__DATASET CONTENT__:
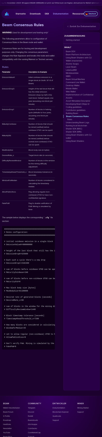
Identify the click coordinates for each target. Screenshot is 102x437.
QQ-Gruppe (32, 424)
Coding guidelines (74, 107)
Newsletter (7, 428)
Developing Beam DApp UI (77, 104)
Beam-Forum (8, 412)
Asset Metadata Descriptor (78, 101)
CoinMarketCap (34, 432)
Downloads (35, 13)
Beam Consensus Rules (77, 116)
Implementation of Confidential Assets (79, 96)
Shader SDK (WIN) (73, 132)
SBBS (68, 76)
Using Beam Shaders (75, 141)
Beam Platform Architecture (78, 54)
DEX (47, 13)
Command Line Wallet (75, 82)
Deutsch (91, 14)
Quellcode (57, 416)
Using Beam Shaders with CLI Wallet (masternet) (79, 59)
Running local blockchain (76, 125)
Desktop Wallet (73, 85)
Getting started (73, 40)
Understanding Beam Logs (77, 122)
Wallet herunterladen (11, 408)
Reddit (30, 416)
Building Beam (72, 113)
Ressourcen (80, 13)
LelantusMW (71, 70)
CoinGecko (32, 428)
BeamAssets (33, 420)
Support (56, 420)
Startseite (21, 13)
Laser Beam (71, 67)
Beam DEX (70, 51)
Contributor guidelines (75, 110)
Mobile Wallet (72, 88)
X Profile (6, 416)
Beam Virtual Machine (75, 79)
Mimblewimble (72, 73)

...

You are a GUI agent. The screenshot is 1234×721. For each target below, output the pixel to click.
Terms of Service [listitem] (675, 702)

__DIRECTIONS__:
Render the data between the lines holding "DEX (47, 13)" and "Mimblewimble (72, 73)", inclusive, as a JSON list of strings with one string per line and blank lines omitted.

__RESULT OF THE TASK__:
[
  "DEX (47, 13)",
  "Command Line Wallet (75, 82)",
  "Deutsch (91, 14)",
  "Quellcode (57, 416)",
  "Using Beam Shaders with CLI Wallet (masternet) (79, 59)",
  "Running local blockchain (76, 125)",
  "Desktop Wallet (73, 85)",
  "Getting started (73, 40)",
  "Understanding Beam Logs (77, 122)",
  "Wallet herunterladen (11, 408)",
  "Reddit (30, 416)",
  "Building Beam (72, 113)",
  "Ressourcen (80, 13)",
  "LelantusMW (71, 70)",
  "CoinGecko (32, 428)",
  "BeamAssets (33, 420)",
  "Support (56, 420)",
  "Startseite (21, 13)",
  "Laser Beam (71, 67)",
  "Beam DEX (70, 51)",
  "Contributor guidelines (75, 110)",
  "Mobile Wallet (72, 88)",
  "X Profile (6, 416)",
  "Beam Virtual Machine (75, 79)",
  "Mimblewimble (72, 73)"
]